The results of this way of living (in our consumerist, egocentric society) are all around us and include such aspects as: terrible inequality giving rise to needless suffering; wars, man-made global warming, xenophobia, unhappiness and the destruction of the only planet we have. People who already have way more than they need or could ever use in a lifetime, continue in an unconscious autopilot mode, accumulating more and more, pumping up their egos whilst making themselves and many others unhappy in the process.
The stakes are big; we are not talking just about your personal happiness but also the future of our species and planet. So what can you do?
Voluntary Simplicity/Simple living
Simple living is a way of living that cuts through the belief that to be happy and successful, we need to live a “frenetic always distracted” life that is filled with fast-paced work, stress, conspicuous consumption, the pursuit of material wealth and external recognition for its own sake.
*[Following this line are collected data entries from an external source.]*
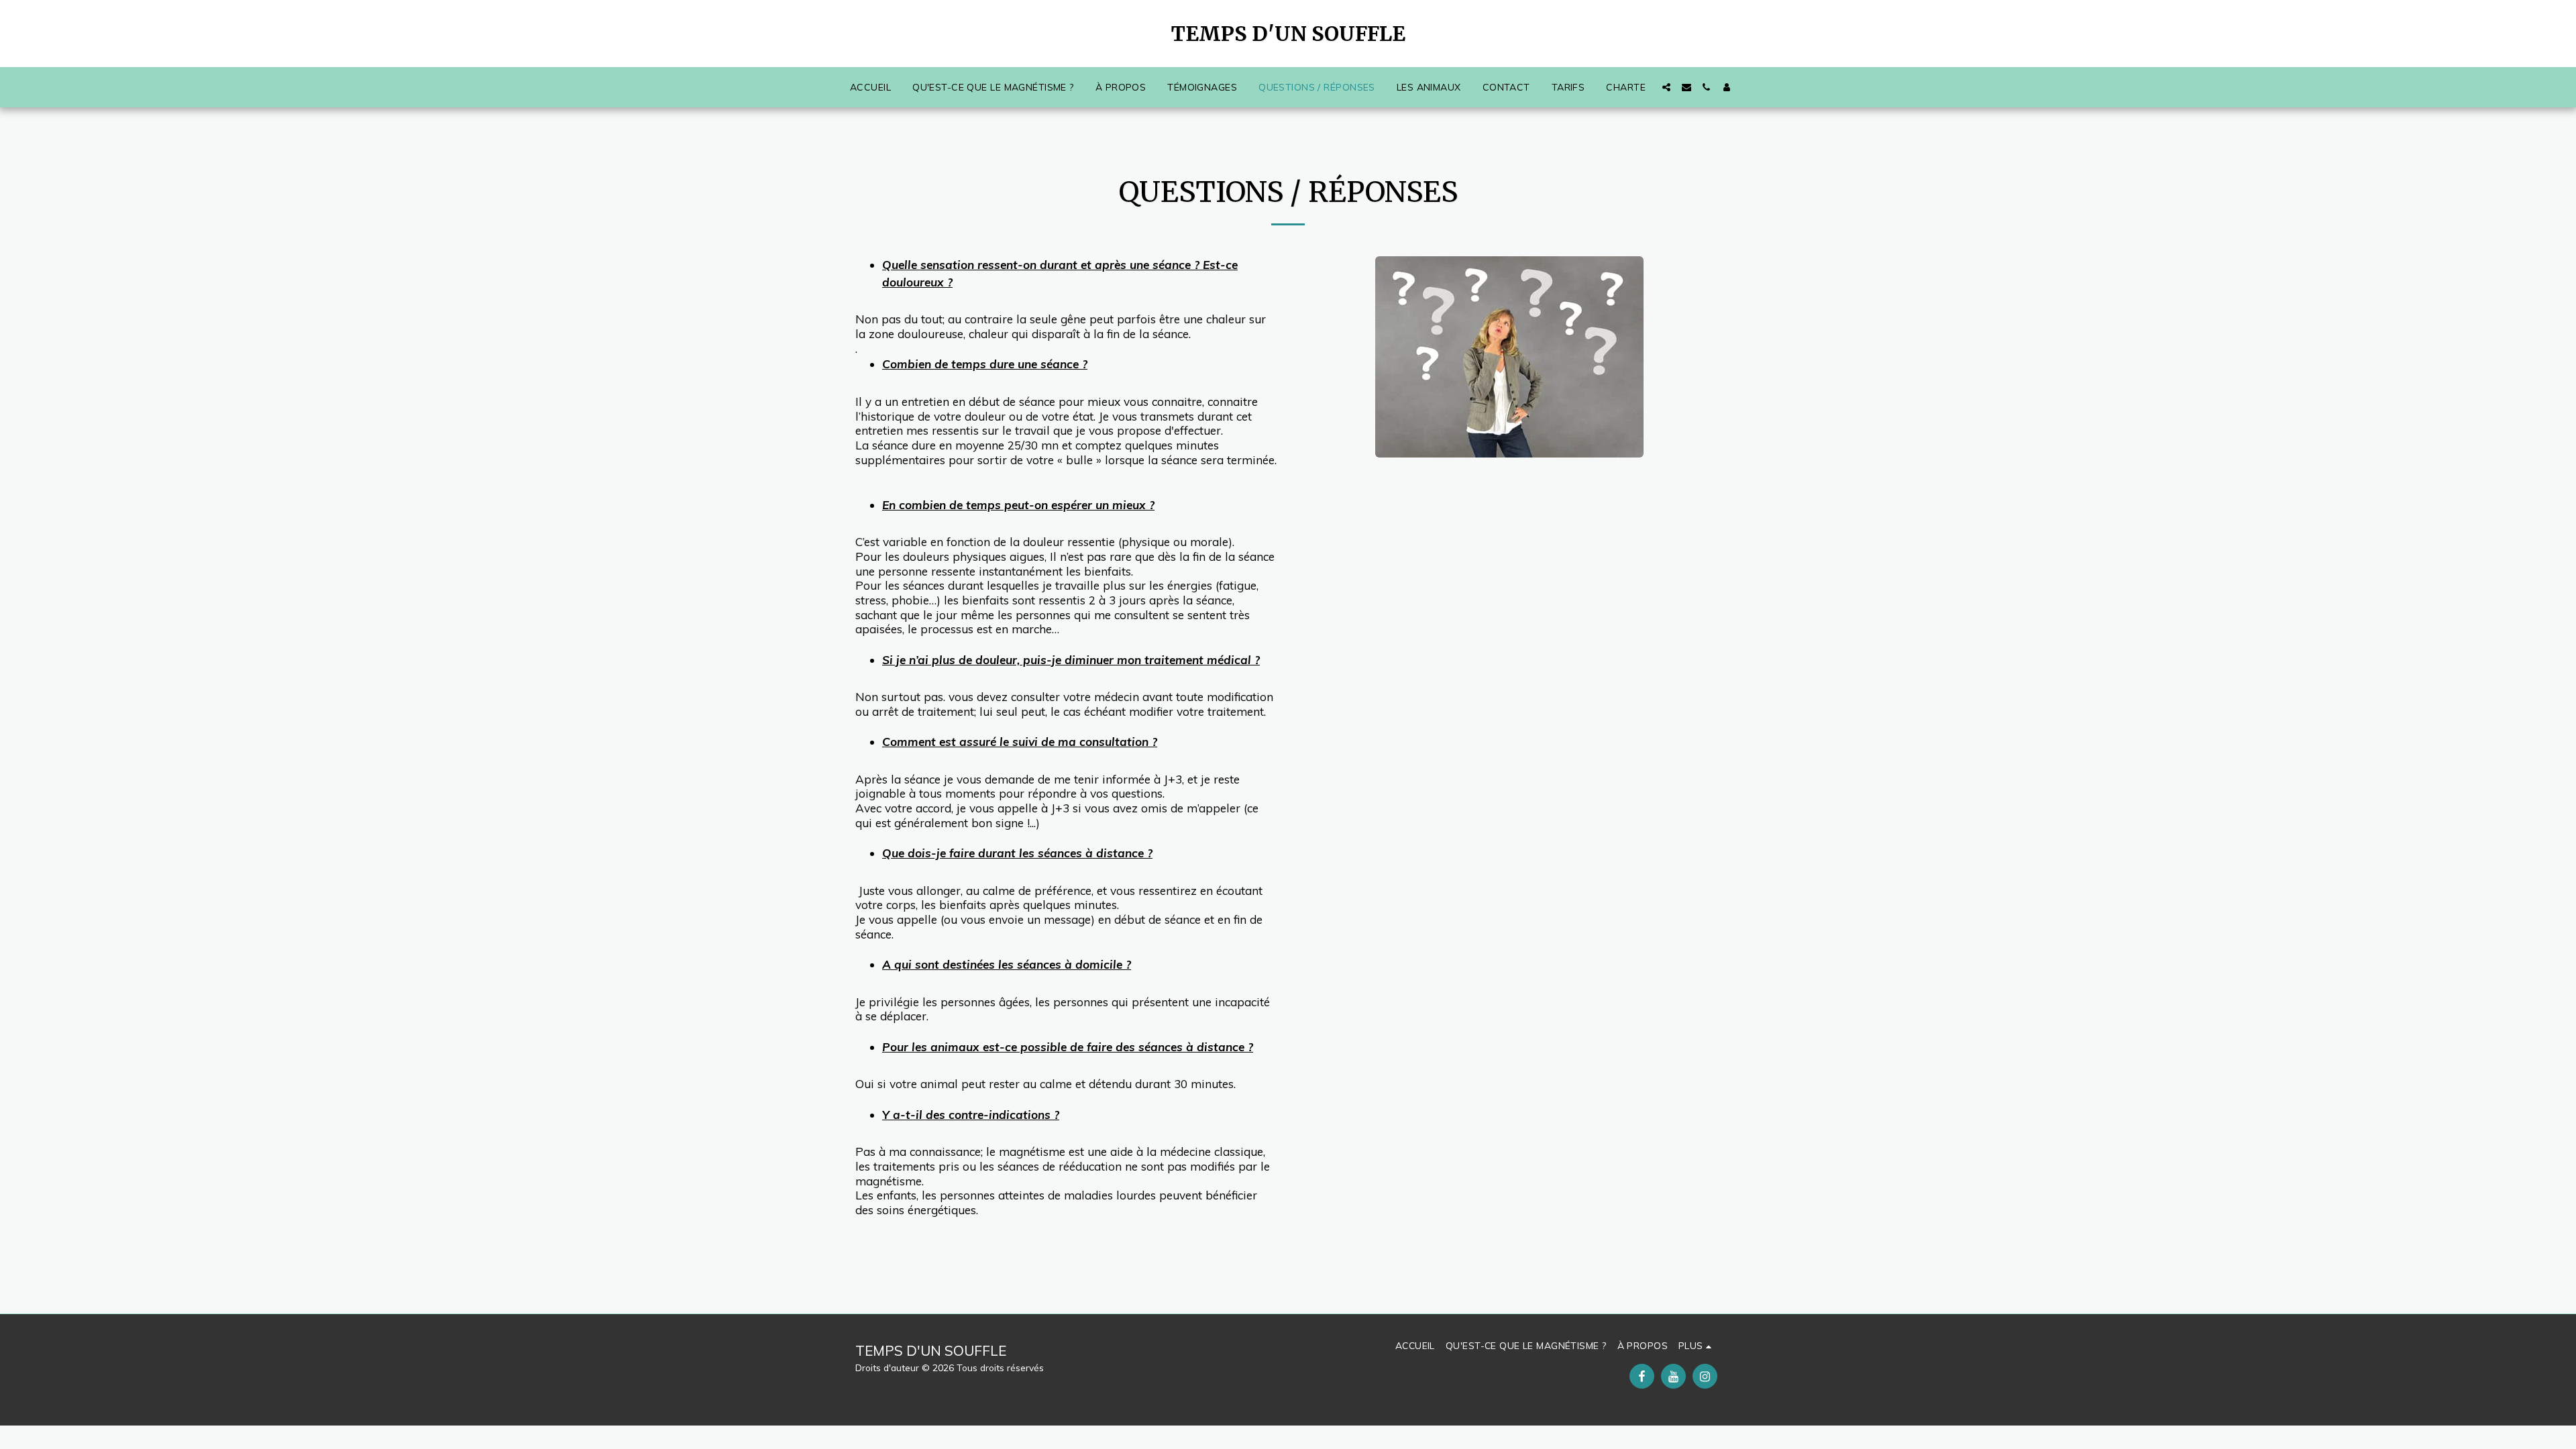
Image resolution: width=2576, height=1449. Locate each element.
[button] (1666, 87)
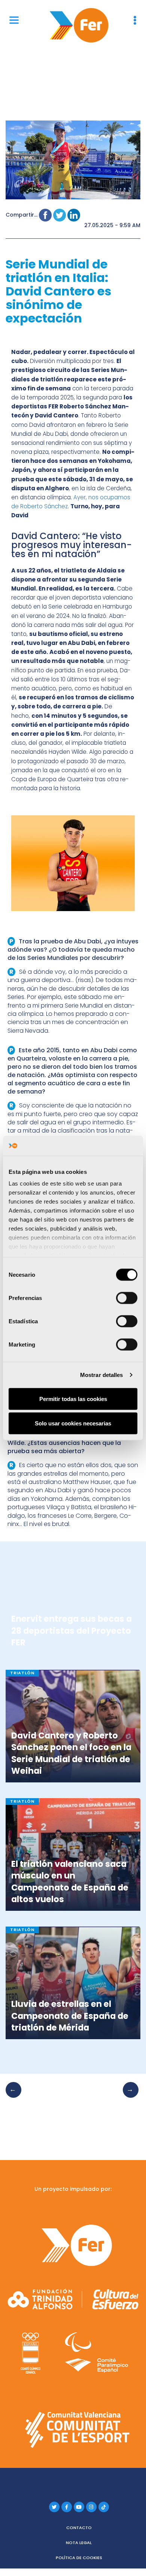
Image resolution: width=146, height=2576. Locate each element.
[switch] (126, 1298)
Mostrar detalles (101, 1375)
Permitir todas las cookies (73, 1398)
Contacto (79, 2528)
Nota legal (79, 2543)
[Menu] (14, 19)
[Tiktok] (103, 2507)
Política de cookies (79, 2558)
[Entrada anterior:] (16, 2097)
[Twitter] (54, 2507)
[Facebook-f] (66, 2507)
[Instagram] (91, 2507)
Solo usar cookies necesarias (73, 1423)
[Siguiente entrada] (128, 2097)
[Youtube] (79, 2507)
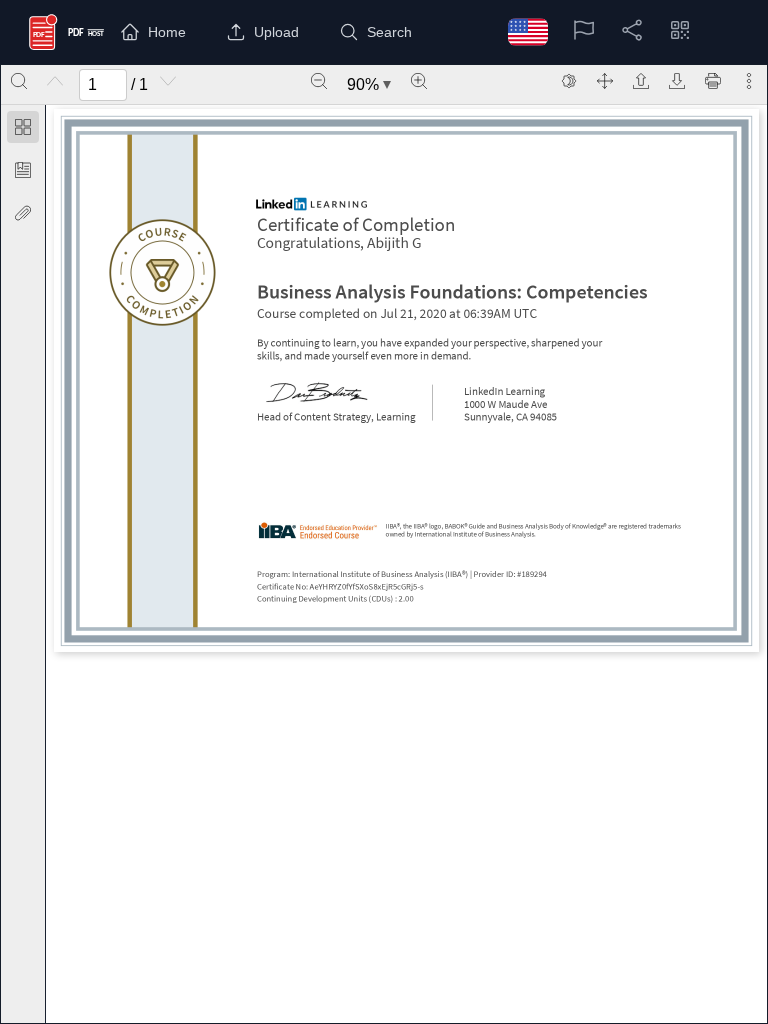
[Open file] (641, 81)
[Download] (677, 81)
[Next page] (168, 81)
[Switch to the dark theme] (569, 81)
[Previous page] (55, 81)
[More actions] (749, 81)
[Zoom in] (419, 81)
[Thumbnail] (23, 127)
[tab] (23, 130)
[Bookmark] (23, 170)
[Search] (19, 81)
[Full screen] (605, 81)
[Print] (713, 81)
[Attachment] (23, 213)
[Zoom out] (319, 81)
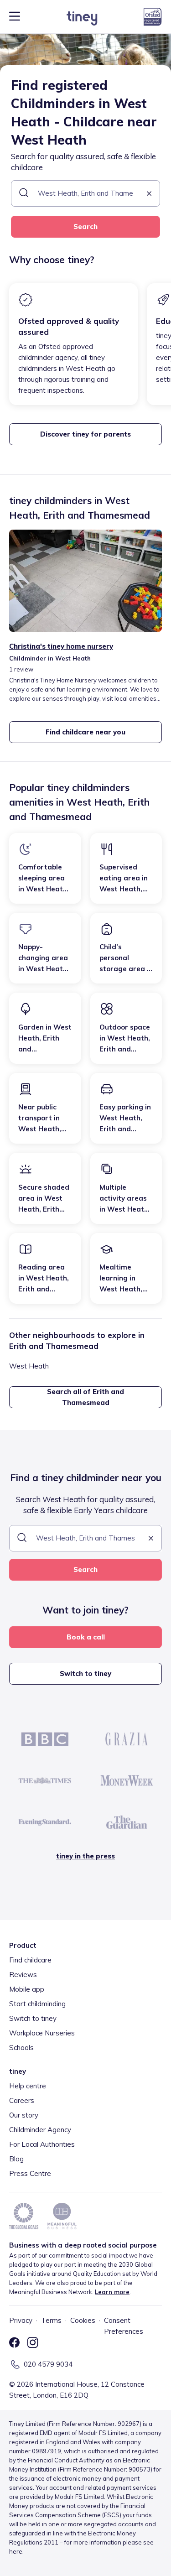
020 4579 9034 (48, 2364)
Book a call (86, 1637)
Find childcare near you (85, 732)
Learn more (112, 2291)
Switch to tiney (85, 1673)
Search (85, 226)
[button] (149, 194)
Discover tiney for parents (85, 434)
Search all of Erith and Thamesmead (85, 1397)
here (15, 2551)
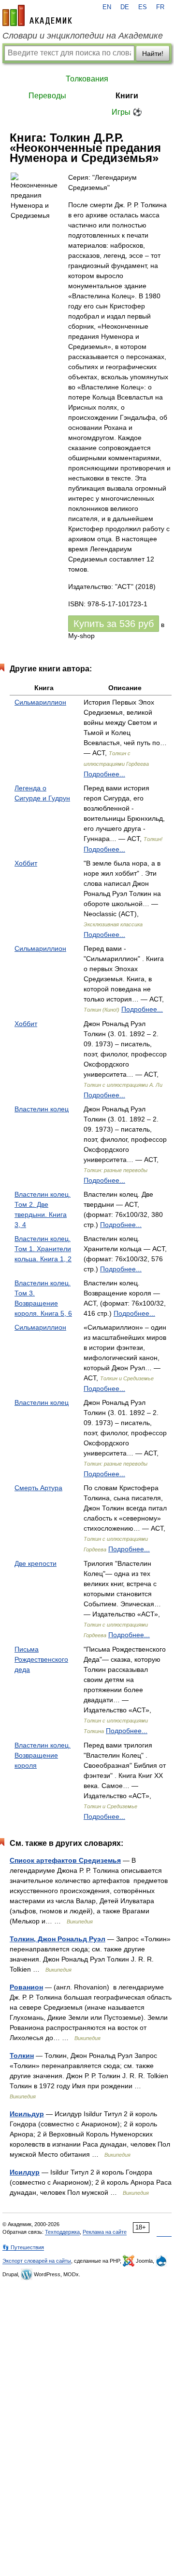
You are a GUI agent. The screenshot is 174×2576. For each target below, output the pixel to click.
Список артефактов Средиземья (65, 1860)
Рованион (26, 1987)
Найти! (152, 53)
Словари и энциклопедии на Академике (82, 35)
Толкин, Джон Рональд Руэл (57, 1939)
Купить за (113, 623)
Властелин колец (41, 1109)
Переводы (47, 96)
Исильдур (27, 2114)
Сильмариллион (40, 702)
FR (160, 7)
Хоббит (25, 863)
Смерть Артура (38, 1488)
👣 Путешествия (23, 2247)
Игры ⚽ (127, 112)
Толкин (22, 2055)
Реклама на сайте (105, 2232)
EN (106, 7)
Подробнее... (104, 774)
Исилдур (25, 2172)
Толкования (87, 79)
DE (124, 7)
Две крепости (35, 1563)
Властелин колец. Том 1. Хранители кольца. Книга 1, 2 (43, 1249)
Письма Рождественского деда (41, 1659)
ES (142, 7)
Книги (127, 96)
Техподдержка (62, 2232)
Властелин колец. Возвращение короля (42, 1755)
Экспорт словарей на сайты (36, 2261)
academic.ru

Voluntary simplicity is a way of life that rejects the high-consumption, materialistic lifestyles of our consumer culture and affirms a simpler and more meaningful life. The rejection of consumerism arises when we realise that our predominantly western-style consumption is ruining our only home, Earth. Lives of high consumption are clearly unethical in a world of great human need. The meaning of life is not simply to consume and accumulate an excess of material things. Extravagance and acquisitiveness are in reality an ignorant, unfortunate waste of one’s life and not worthy of the social status and admiration they currently attract. The affirmation of simplicity arises from the recognition that very little is needed to live well – The rich man is not the man who has a lot but rather the man who needs little. Abundance is a state of mind, not an accumulation of material things, which simply leads to a desire for even more material things. Personal and social progress is measured not by the conspicuous and cheesy display of wealth or status, but by increases in the quality and richness of daily living, the cultivation of our relationships, and the development of the intellectual and spiritual aspects of ourselves. Attributes of the simple life include: a reverence and respect for nature; a desire for self-sufficiency; a commitment to mindful rather than conspicuous consumption; putting creativity and contemplation over possessions; a bias towards minimalism and functionality. It arises when we make ourselves individually and jointly responsible for the intelligent use of our planet’s resources for the benefit of all beings.
Duane Elgin (a prominent proponent of voluntary simplicity) has defined simple living as; ‘a manner of living that is outwardly simple and inwardly rich; a deliberate choice to live with less in the belief that more life will be returned to us in the process.’
If we want to change the world then we must stop feeling that we are doing our part by simply recycling our rubbish. We must become the change that we want to see.